- Exercise prompt -
Pull out every line in the items below that contains the word "screenshot", copying each one in full.

***** Dataset entries

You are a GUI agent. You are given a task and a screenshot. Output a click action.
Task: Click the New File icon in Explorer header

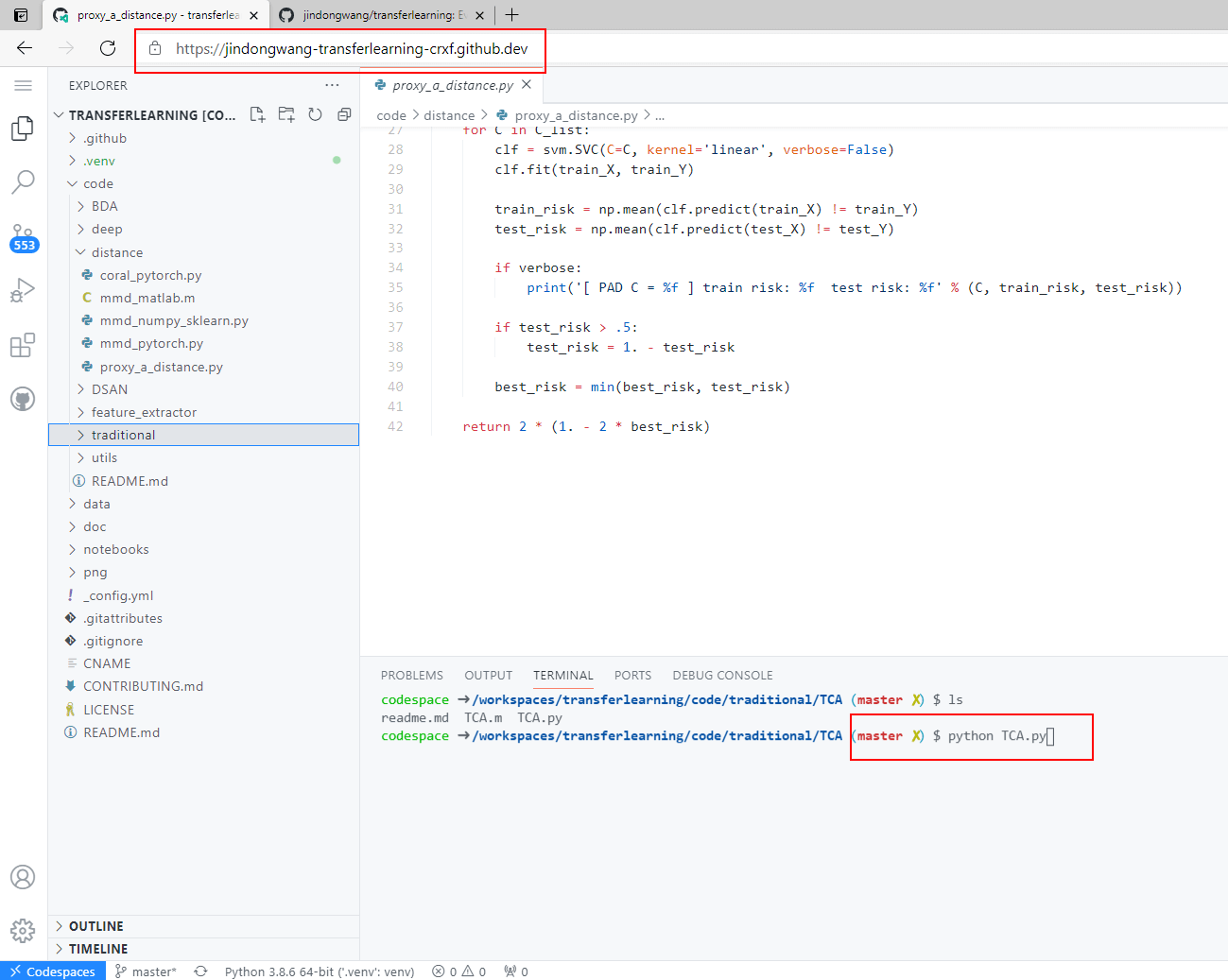tap(257, 114)
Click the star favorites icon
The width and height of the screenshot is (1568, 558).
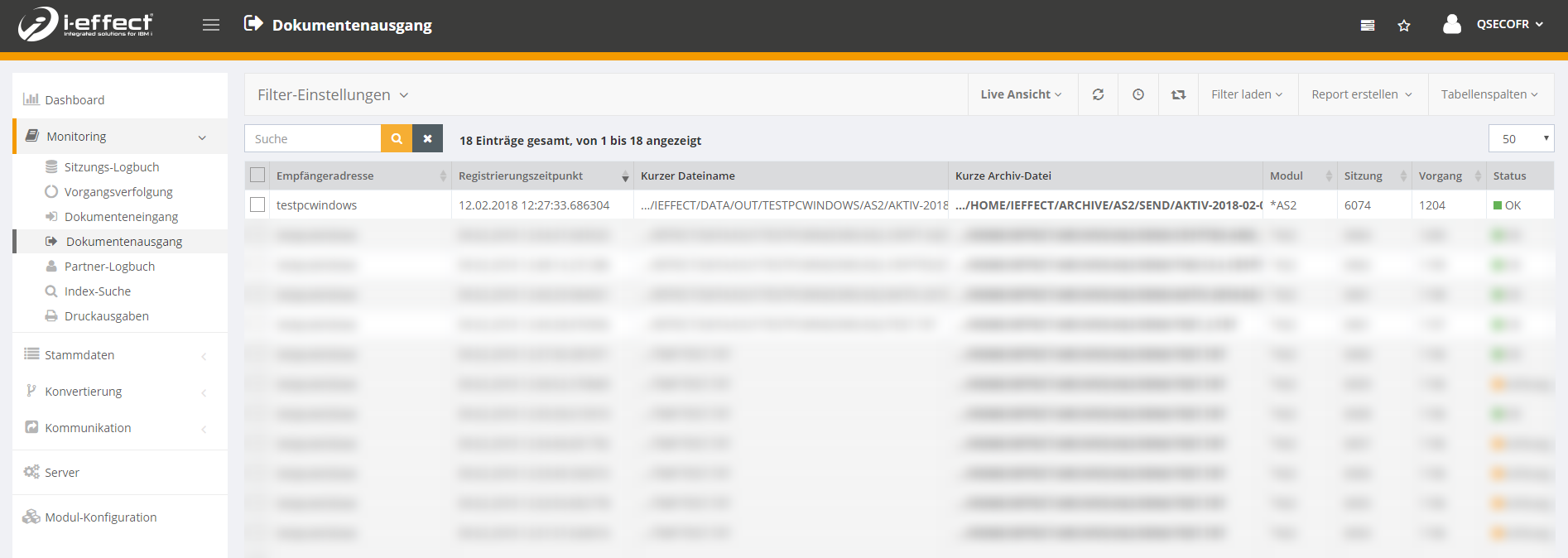(1404, 26)
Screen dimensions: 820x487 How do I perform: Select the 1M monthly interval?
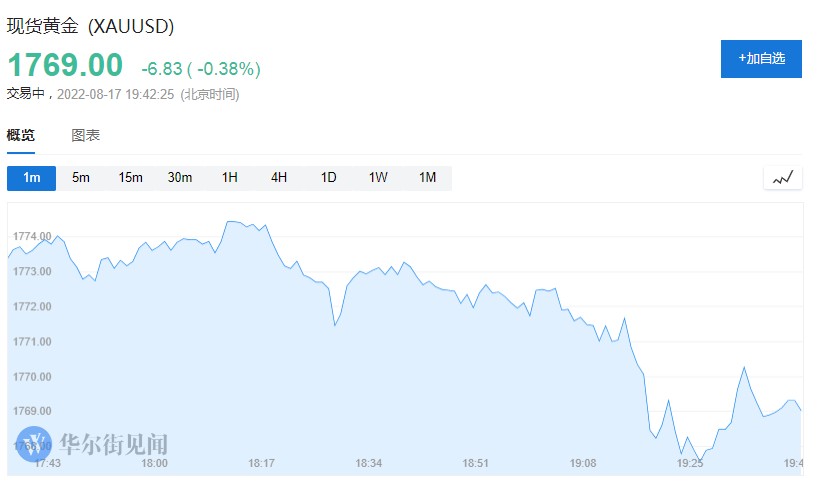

**********

- Result of this exercise -
You are a GUI agent. You are given a task and a screenshot. Output a click action.
The width and height of the screenshot is (1568, 558).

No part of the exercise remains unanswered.